# Indonesian: nganya



## john welch

This may be Indonesian or Balinese but is not in online dictionaries.  Possibly it is : nganaya, nganye or ngane. Do you know any possible forms and meanings?


----------



## riders321

i'm come from indonesia and i don't even know what is that mean


----------



## zip zap

I am not sure, but u mean may be "nggaya". It is a javanese language, and it means "arrogant"


----------



## xavierxavier

Another possibility : "ngana" is a Manadonese word for "you". This word has recently been popularized through the slang interjection "menurut ngana?" which roughly corresponds to the sarcastic "you think?".

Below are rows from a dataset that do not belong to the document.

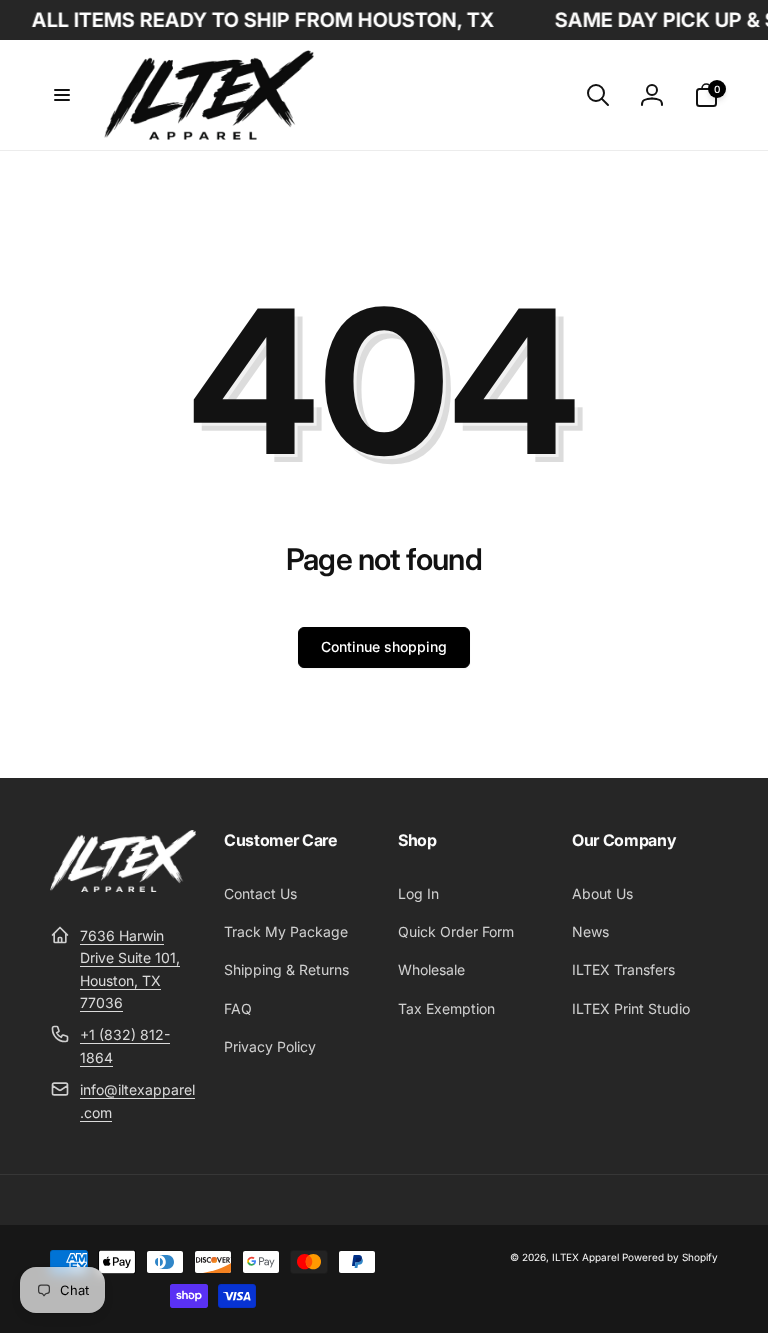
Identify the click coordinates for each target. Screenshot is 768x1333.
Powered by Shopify (670, 1257)
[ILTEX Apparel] (123, 886)
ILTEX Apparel (585, 1257)
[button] (62, 95)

It would be easier to guess if there's more context, like how this word is used or what other words you hear along with it.


----------



## john welch

Thanks. Malaysian linguists tell me it's Iban Sarawak  nganya:_ that's it, everything. _And_ nganya-nganya _is  _bulge, forward player in football team_.
Wana  _forest _is  a tribal name in Sulawesi. These may occur in east Australia as nganya _all our _and Nganyawana, a tribal name of forest country.  Sulawesi Macassans brought about 300 Indonesan words to north Australia during 3 centuries.


----------



## fdb

Isolated words without any context are a loss of everyone's time. Where did you see or hear this?


----------



## vincentdev

I think it's "Nanya" (bertanya)_ to ask _)) written in baby language


----------